Decarboxylase Test Interpretations

• Monitoring Medium Color Change: The primary aspect of interpreting results in the Decarboxylase Test involves checking the color of the medium daily for up to 10 days. This monitoring is essential to detect signs of fermentation and decarboxylation. The color changes, or lack thereof, provide crucial insights into the metabolic activities of the test organism.
• Baseline Color of the Media: Uninoculated Moeller’s base media, as well as media with an amino acid, typically exhibit a light brown color. This baseline color serves as a reference point for detecting any subsequent changes that occur due to the activities of the inoculated organism.
• Interpreting No Color Change: If there is no change in the color of the medium, it indicates that the organism does not ferment glucose and is decarboxylase negative (-) for that specific amino acid. This result suggests the absence of enzyme activity necessary for decarboxylating the amino acid.
• Yellow Color Indicating Glucose Fermentation: A medium that changes to a yellow color, but remains yellow without transitioning to purple, indicates that the organism ferments glucose, and acidic by-products are formed. However, in this scenario, the organism is still decarboxylase negative (-) for that amino acid. The appearance of yellow broth is an indication of fermentation of glucose but not an indication of decarboxylation.
• Purple Color Indicating Decarboxylation: If the color of the media changes to purple, it signifies the decarboxylation of the amino acid and the formation of amine (alkaline by-products) by the test organism. This result means that the organism is decarboxylase positive (+) for that amino acid. Conversely, the lack of a purple color indicates that the amino acid has not been decarboxylated, and the organism did not produce the decarboxylase enzyme.
• Summary of Result Interpretations:
  • Media color: No Change (Media remains light brown)
    • Bacterial reaction: Decarboxylase negative (-)
  • Media color: Changes to yellow but does not change to purple
    • Bacterial reaction: Decarboxylase negative (-)
  • Media color: Changes to purple
    • Bacterial reaction: Decarboxylase positive (+)

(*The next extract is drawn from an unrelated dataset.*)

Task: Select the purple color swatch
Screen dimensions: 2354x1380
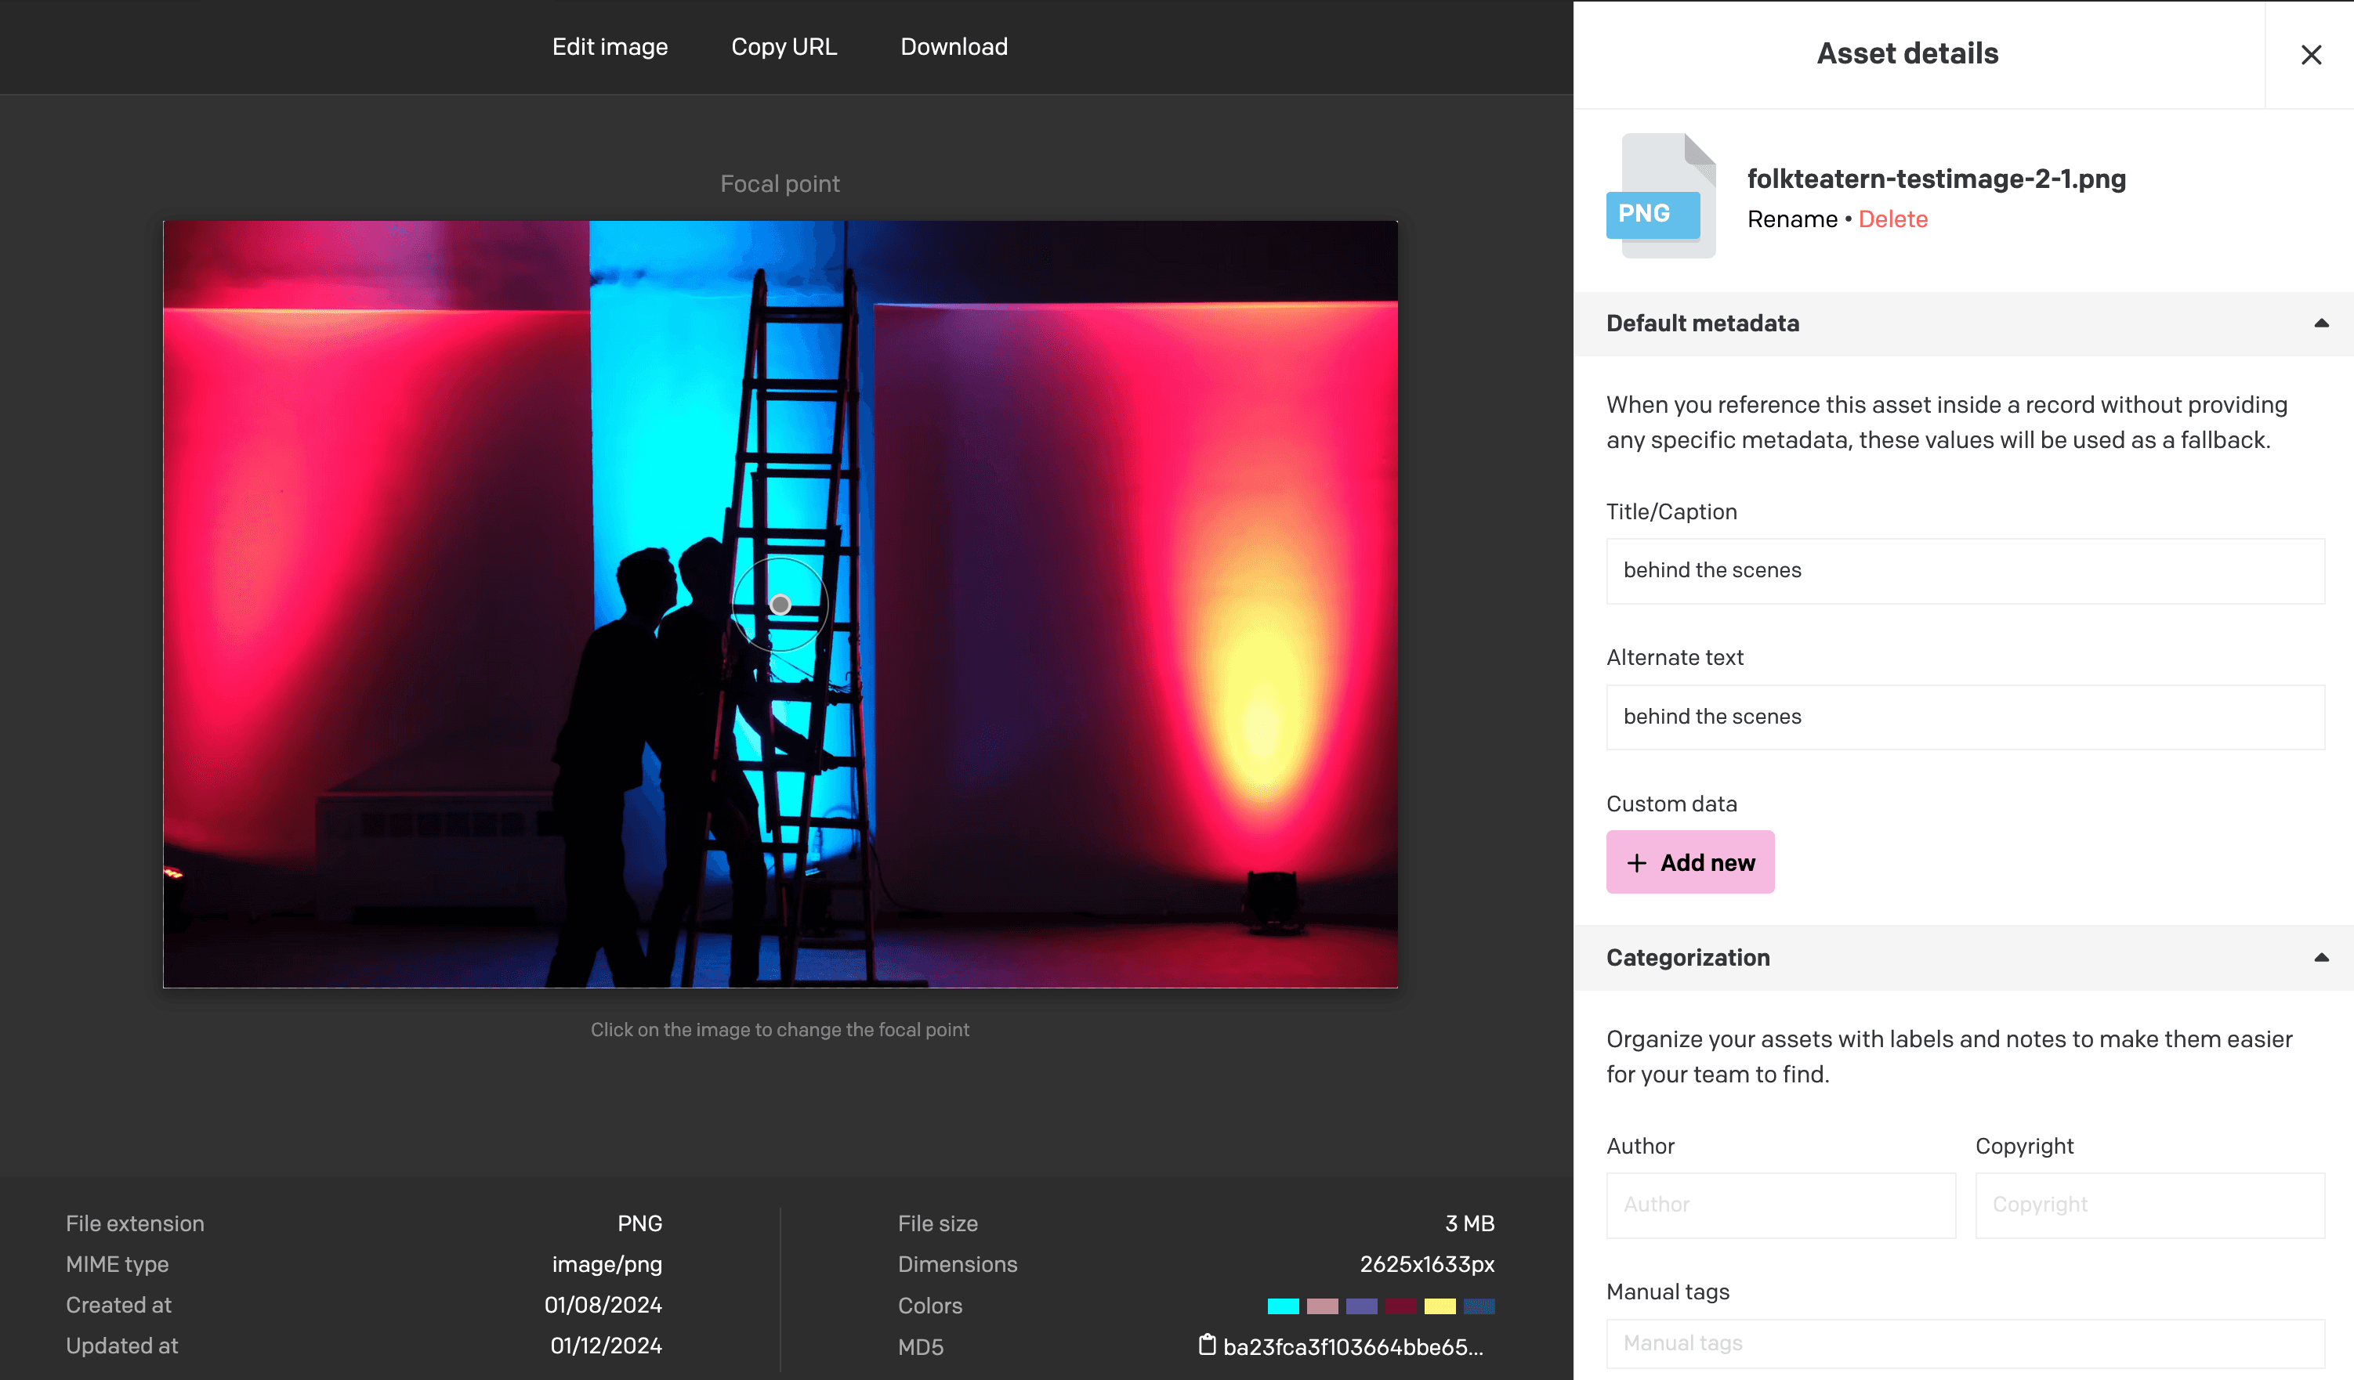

Media Color	Bacterial Reaction	Interpretation
No Change	Decarboxylase Negative (-)	Organism does not ferment glucose and is negative for decarboxylase for the tested amino acid.
Yellow	Decarboxylase Negative (-)	Organism ferments glucose, but is negative for decarboxylase for the tested amino acid. No decarboxylation occurred.
Purple	Decarboxylase Positive (+)	Organism is positive for decarboxylase for the tested amino acid, indicating decarboxylation and formation of alkaline by-products.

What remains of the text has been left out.